The clinical data showed that the overall response rate (ORR) to TOC was 40% (2/5) in subjects with MDR lymphoma, and these two subjects had PFIs of 105 and 84 days without severe adverse events or discontinuation. One study reported that the ORR to masitinib was 70% in canine epitheliotropic T-cell lymphoma. In the same study, the median PFI of the subjects that exhibited CRs was 85 days, and that of the subjects that exhibited PRs was 60.5 days [6]. In this clinical trial, it was suggested that TOC might be more effective against T-cell lymphoma than B-cell lymphoma. Moreover, expression of the TOC-targeted genes was greater in the two subjects that exhibited PRs than in the other subjects. To reinforce the suggestion that expression levels of these genes may allow estimation of therapeutic effects, further study is required to demonstrate phosphorylation levels of the receptor tyrosine kinases and related signal transduction pathways.
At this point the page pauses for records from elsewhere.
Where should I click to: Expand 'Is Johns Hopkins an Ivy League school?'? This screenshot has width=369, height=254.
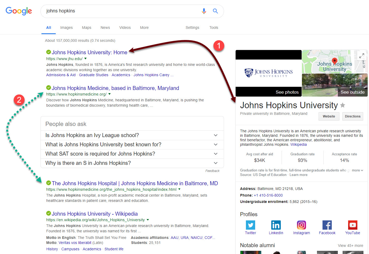216,135
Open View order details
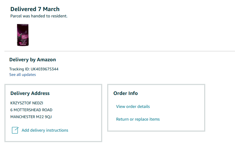 tap(133, 107)
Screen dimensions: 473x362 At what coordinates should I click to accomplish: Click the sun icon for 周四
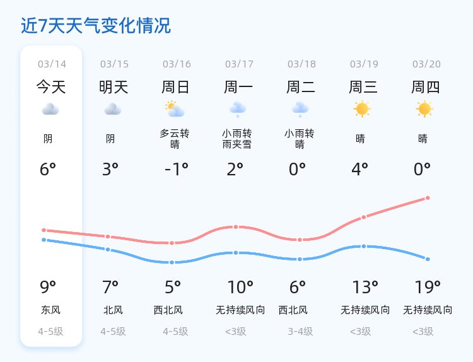coord(424,109)
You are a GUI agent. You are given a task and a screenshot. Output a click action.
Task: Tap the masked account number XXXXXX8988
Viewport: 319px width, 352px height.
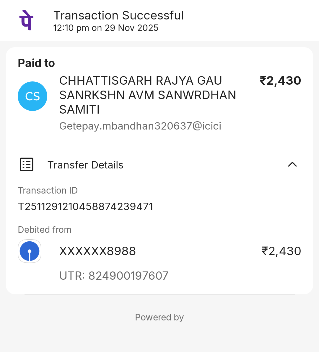[x=97, y=251]
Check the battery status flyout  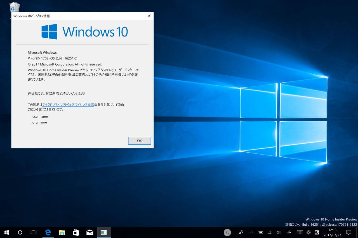tap(261, 232)
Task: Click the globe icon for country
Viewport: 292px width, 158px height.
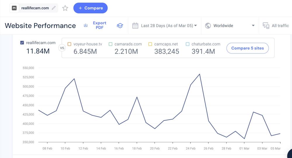Action: 208,26
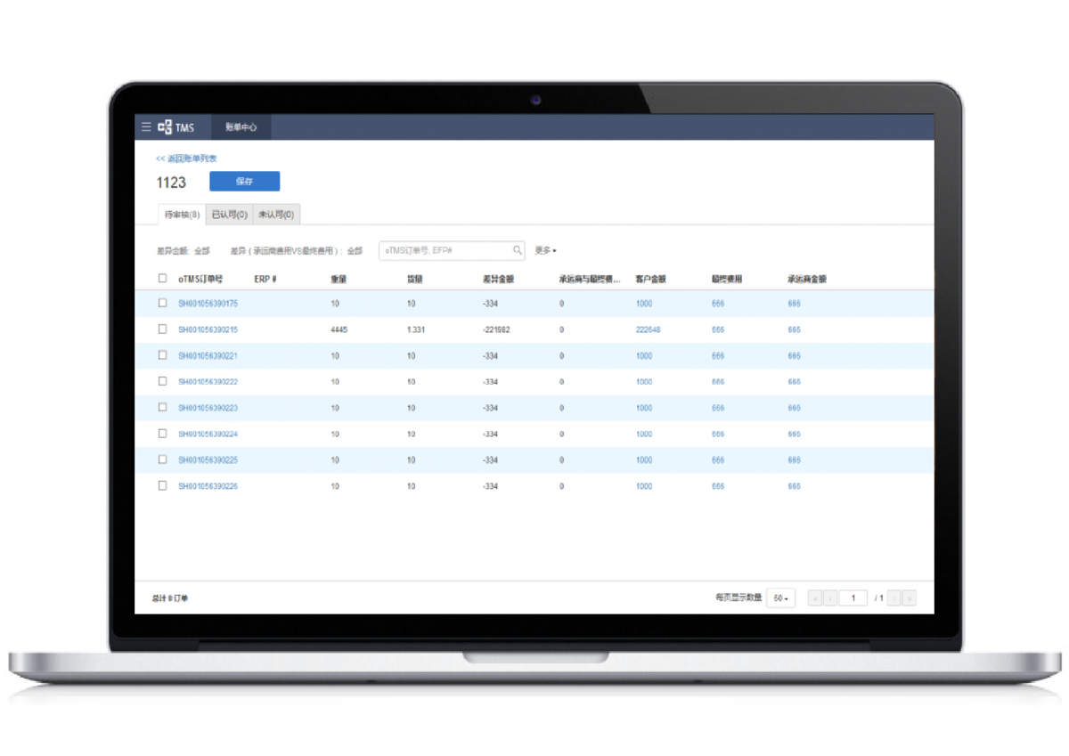1069x756 pixels.
Task: Select checkbox for order SH001056390226
Action: pyautogui.click(x=162, y=486)
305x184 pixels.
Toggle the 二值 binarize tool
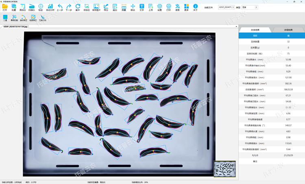point(5,18)
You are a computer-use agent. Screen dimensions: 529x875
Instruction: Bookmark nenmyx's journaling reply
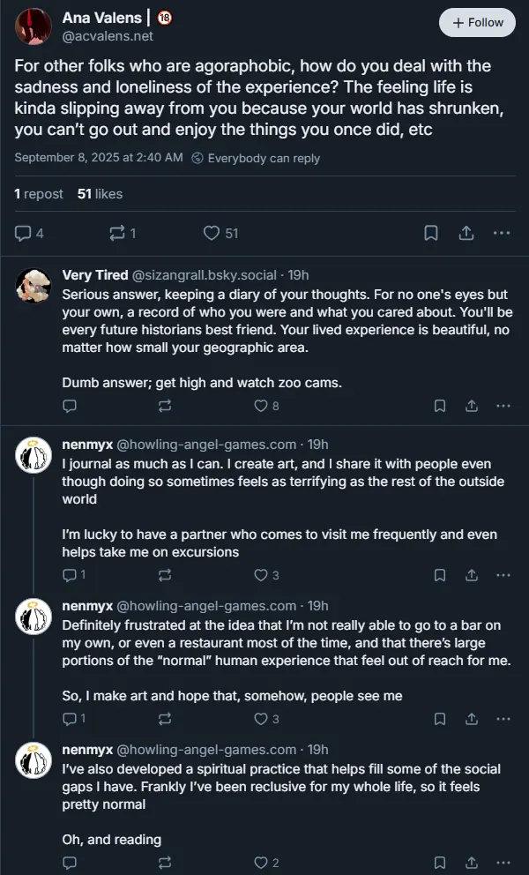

This would include the analysis of phosphoprotein expression or phosphorylation activity by kinase inhibitors.

After failure of standard multidrug therapy, a rescue protocol based on CCNU is generally beneficial to dogs with MDR lymphoma, as CCNU is a DNA-targeted alkylating agent that does not affect the activity of P-gp [9]. One study has reported that the response of canine subjects with MDR lymphoma to CCNU lasted for a median of 86 days [9]. CCNU caused chronic neutropenia and cumulative hepatotoxicity in dogs with cancer [9], and TOC induced dose-dependent acute gastrointestinal toxicity, mild neutropenia and a rare protein-losing syndrome [13]. However, when TOC was administered (2.75 mg/kg, orally, every second day) in combination with CCNU (50 mg/m2, orally, every 3 weeks) in phase I of the study, it was well tolerated, and two out of three subjects exhibited a CR or PR [13]. Hence, a combination of TOC and CCNU may improve clinical outcomes in MDR canine lymphoma.

The clinical data suggested that expression of PDGFRα was greater in subjects with MDR T-cell lymphoma than in those with untreated T-cell lymphoma, and that c-KIT expression was greater in subjects with T-cell lymphoma than in those with B-cell lymphoma. Our findings demonstrated that TOC monotherapy was well tolerated without severe adverse events, and two of the five subjects with MDR lymphoma exhibited PRs. The data presented here could contribute to the assessment of TOC-based therapy for canine lymphoma. To improve clinical outcomes, further research is required on enhancing the effect of TOC by combining it with conventional anticancer drugs.